Task instructions = Convert the entries from the line containing "Collapse the Preview panel arrow" through the line containing "This screenshot has height=706, width=855.", inclusive, into a Markdown table with the columns Row and Entry, omitting any blank lines.

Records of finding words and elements
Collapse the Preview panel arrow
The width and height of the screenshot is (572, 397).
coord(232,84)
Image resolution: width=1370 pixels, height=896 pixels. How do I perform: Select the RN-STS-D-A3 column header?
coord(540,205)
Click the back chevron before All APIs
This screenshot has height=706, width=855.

* * *

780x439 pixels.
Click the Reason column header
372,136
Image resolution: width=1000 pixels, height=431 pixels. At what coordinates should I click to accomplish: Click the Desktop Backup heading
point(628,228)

Expected answer =
| Row | Entry |
|---|---|
| 1 | Collapse the Preview panel arrow |
| 2 | The width and height of the screenshot is (572, 397). |
| 3 | coord(232,84) |
| 4 | Image resolution: width=1370 pixels, height=896 pixels. How do I perform: Select the RN-STS-D-A3 column header? |
| 5 | coord(540,205) |
| 6 | Click the back chevron before All APIs |
| 7 | This screenshot has height=706, width=855. |